**Task brief**
A verbatim copy of every record is needed.

[Saved entries]

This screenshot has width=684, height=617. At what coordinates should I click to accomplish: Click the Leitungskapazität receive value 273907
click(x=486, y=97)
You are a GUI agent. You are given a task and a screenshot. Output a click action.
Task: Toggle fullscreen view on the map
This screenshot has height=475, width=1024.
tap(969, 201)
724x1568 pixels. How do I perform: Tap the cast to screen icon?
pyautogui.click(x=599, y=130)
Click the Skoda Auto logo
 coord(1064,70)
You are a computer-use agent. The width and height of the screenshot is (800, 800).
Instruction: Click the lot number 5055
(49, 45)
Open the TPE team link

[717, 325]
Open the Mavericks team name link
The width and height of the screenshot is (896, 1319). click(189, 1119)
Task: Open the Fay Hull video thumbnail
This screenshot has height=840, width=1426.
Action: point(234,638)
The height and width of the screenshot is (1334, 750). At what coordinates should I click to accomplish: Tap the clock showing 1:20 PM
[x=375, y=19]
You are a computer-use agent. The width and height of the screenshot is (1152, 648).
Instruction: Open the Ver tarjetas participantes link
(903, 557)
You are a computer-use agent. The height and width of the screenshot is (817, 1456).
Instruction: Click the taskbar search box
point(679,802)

**Task solution**
This screenshot has width=684, height=617. At what coordinates should I click to accomplish: Click the Leitungskapazität receive value 273907
click(x=486, y=97)
You are a GUI agent. You are given a task and a screenshot. Output a click action.
Task: Toggle fullscreen view on the map
This screenshot has height=475, width=1024.
tap(969, 201)
724x1568 pixels. How do I perform: Tap the cast to screen icon?
pyautogui.click(x=599, y=130)
Click the Skoda Auto logo
 coord(1064,70)
You are a computer-use agent. The width and height of the screenshot is (800, 800).
Instruction: Click the lot number 5055
(49, 45)
Open the TPE team link

[717, 325]
Open the Mavericks team name link
The width and height of the screenshot is (896, 1319). click(189, 1119)
Task: Open the Fay Hull video thumbnail
This screenshot has height=840, width=1426.
Action: point(234,638)
The height and width of the screenshot is (1334, 750). At what coordinates should I click to accomplish: Tap the clock showing 1:20 PM
[x=375, y=19]
You are a computer-use agent. The width and height of the screenshot is (1152, 648).
Instruction: Open the Ver tarjetas participantes link
(903, 557)
You are a computer-use agent. The height and width of the screenshot is (817, 1456).
Instruction: Click the taskbar search box
point(679,802)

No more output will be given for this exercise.